Information supplied:
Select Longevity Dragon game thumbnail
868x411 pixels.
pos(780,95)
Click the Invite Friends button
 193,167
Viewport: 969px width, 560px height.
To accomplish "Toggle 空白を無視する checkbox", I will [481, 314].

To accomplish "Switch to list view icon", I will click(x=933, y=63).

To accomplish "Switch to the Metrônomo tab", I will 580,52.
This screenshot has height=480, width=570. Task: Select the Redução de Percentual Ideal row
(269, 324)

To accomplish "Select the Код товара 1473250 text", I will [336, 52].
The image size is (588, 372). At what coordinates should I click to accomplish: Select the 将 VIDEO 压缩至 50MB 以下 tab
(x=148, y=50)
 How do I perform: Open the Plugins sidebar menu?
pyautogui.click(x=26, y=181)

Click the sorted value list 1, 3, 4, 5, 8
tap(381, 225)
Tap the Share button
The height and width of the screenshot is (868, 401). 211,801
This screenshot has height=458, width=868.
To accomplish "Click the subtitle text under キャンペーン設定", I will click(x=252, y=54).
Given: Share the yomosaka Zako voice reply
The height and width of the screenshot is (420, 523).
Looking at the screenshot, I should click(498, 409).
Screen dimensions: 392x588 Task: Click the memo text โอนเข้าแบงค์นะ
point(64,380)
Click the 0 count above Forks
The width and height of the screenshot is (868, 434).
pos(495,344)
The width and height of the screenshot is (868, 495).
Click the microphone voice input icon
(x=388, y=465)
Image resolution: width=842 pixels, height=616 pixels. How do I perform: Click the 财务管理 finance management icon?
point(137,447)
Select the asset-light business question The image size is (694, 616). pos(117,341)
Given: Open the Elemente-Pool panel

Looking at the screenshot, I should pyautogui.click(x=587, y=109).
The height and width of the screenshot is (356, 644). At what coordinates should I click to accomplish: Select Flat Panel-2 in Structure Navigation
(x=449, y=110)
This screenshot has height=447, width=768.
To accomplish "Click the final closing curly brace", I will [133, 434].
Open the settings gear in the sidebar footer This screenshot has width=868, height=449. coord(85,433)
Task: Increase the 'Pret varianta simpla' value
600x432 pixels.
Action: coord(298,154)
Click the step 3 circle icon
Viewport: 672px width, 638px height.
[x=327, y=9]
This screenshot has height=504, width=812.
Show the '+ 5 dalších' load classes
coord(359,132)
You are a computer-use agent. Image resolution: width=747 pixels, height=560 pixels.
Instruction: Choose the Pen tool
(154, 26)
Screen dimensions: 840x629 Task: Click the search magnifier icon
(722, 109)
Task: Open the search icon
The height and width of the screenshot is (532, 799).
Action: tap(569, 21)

Exercise: Say how many lines in the preceding material include the word "will", with no other words in the reply.

Response area: 6